In una società della dismisura – capitale che accumula capitale, potenza tecnica che accresce se stessa – qualsiasi «misura ecologica» centralizzata rafforza la dittatura degli «esperti», delle macchine e dei militari.
[Quando quel giornalista chiese al noto teorico della decrescita come si potesse concretizzare il proposito frugale di fornire a ciascun cittadino un paio di scarpe soltanto, il suddetto teorico rispose: «attraverso l’intervento dello Stato». Intervento – possiamo aggiungere – che può anche fare a meno del manganello, se un apparato di costrizioni quotidiane impedisce nei fatti all’umanità sovrasocializzata di scegliere altrimenti. Ad esempio, senza la diffusione di massa degli smartphone sarebbe stato, se non impossibile, decisamente complicato imporre il lasciapassare «sanitario». Oppure prendiamo il piano di Cingolani sui consumi domestici – quelli industriali e high tech, ovviamente, non si toccano – di gas ed elettricità. Per il gas, siamo alle «raccomandazioni», qualora non bastasse di per sé il costo delle bollette. Per l’energia elettrica, invece, si può ipotizzare una nuova misura di polizia (nel senso di gestione automatizzata della polis). Per milioni di utenti a cui sono già stati installati i contatori «intelligenti», infatti, il problema del controllo si può risolvere con gli algoritmi: limitando il consumo da remoto.]

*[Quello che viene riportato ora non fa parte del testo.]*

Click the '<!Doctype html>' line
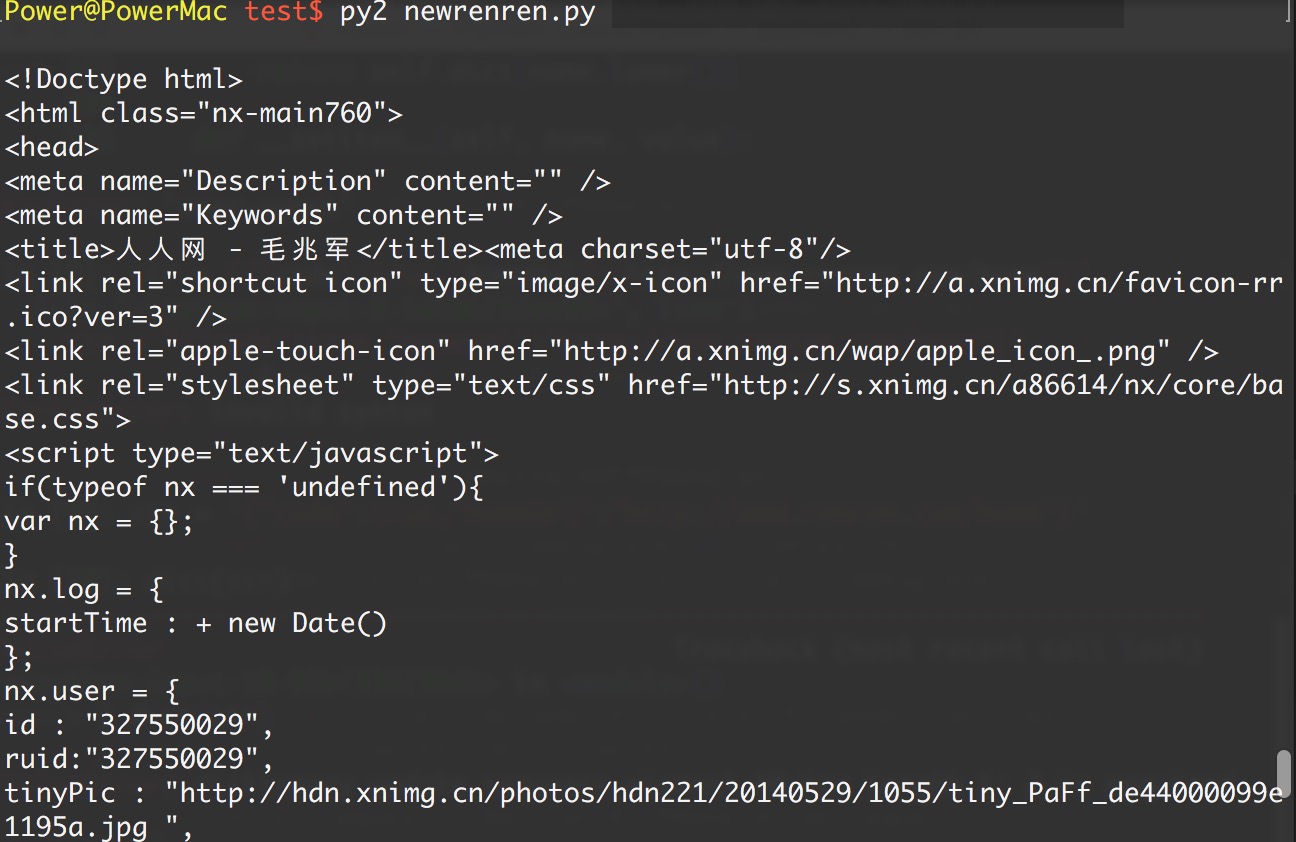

Ma esiste un altro piano su cui l’istinto di sopravvivenza viene mobilitato in chiave anti-rivoluzionaria: quello dell’immaginario plasmato dal catastrofismo mediatico e di Stato. Il sentimento collettivo di qualcosa che incombe non corrisponde soltanto alle oggettive tendenze di un’economia divenuta incontrollabile, ma anche allo spettacolo della paura rinnovato senza sosta. Al punto che, in materia di minacce, il confine tra ciò che è vero e ciò che è falso, tra ciò che è grave, esagerato o addirittura creato ad arte diventa difficilmente distinguibile in basso, ma facilmente sfruttabile in alto.
A proposito di immaginario, qualche decennio fa Günther Anders notava che la funzione sociale della fantascienza (soprattutto nella sua trasposizione cinematografica) è proprio quella di assuefarci alle distopie reali grazie alla sensazione familiare di déjà vu.

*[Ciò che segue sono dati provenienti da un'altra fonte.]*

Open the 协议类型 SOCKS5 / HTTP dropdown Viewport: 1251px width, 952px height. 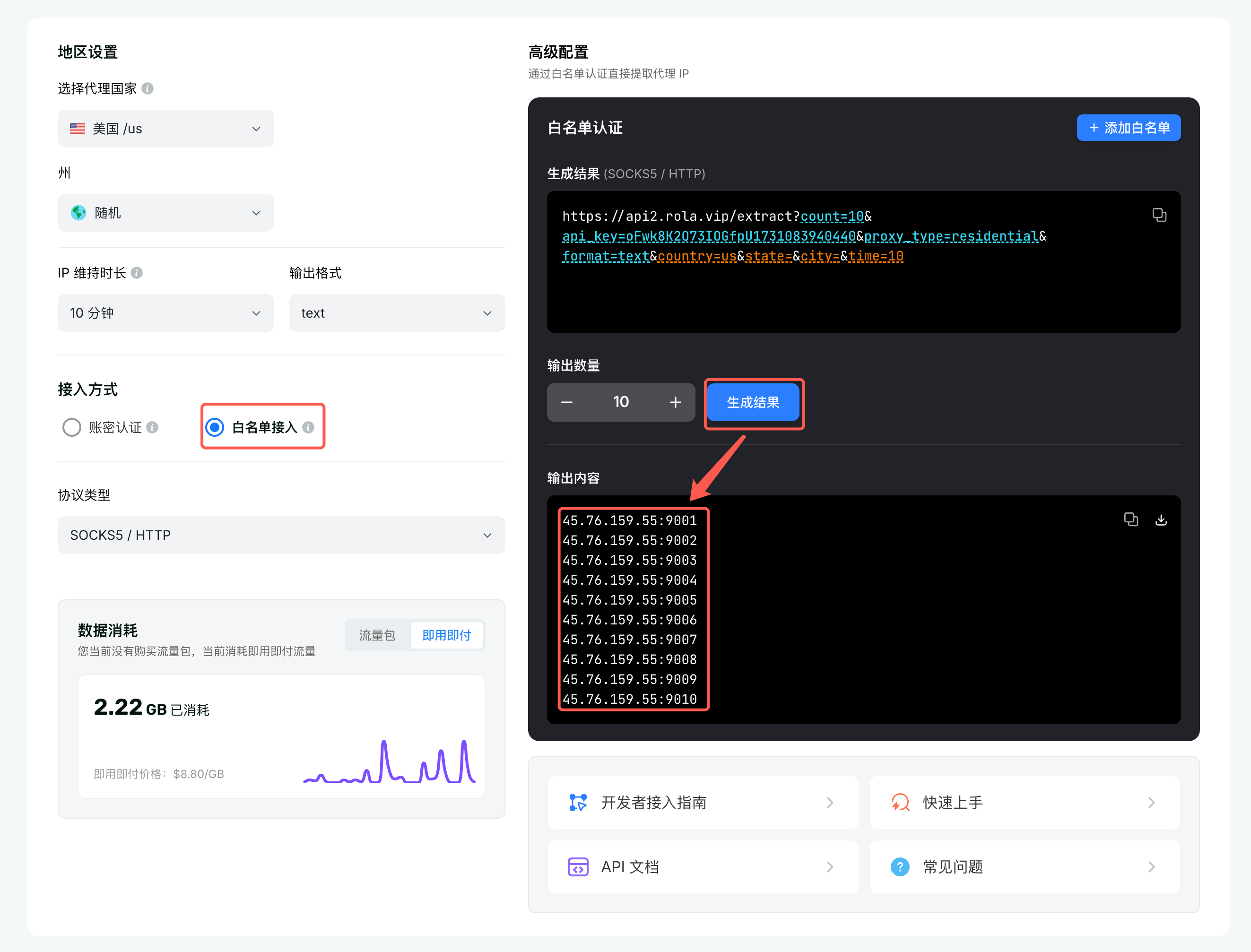(x=281, y=535)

Ecco quindi che la sedimentazione nell’inconscio collettivo del rischio di una terribile pandemia (prima la mucca pazza, poi l’influenza aviaria, poi la Sars ecc.) ha permesso che un’infezione respiratoria tutto sommato curabile come il Covid-19 agisse da leva per un’accelerazione tecnologica e una ristrutturazione economica foriere, a loro volta, di nuovi disastri per l’ambiente e per la salute. Allo stesso modo, si è tanto introiettata l’idea di un collasso energetico (blackout reali o cinematografici, “mito” del Millenium Bag ecc.), che è agevole per gli apparati tecnocratici spacciare per penuria di risorse il risultato della speculazione finanziaria e anticipare lo scenario delle misure di guerra verso cui sono già incamminati, di modo da occultarne la natura politica per imprimere loro quella dell’imperiosa necessità (che solo gli «esperti» possono affrontare).
Che teorie cercherà, allora, il sommerso dal sistema? Quelle che meglio corrispondono alle sue chances di sopravvivenza economica: odierà l’ecologismo che gli fa rottamare l’auto, la virologia che gli fa chiudere la bottega, la climatologia che gli fa macellare il bestiame in esubero…
«Quando brucia il tetto, non serve né pregare né lavare il pavimento. Pregare, ad ogni modo, è più pratico» (Karl Kraus).
L’istinto di sopravvivenza non vuole la rivoluzione. Si appaga di una vita meno sconvolta da continue «innovazioni» e da «rimedi» non meno sconvolgenti. Ma anche per così poco ci vuole ormai una rivoluzione.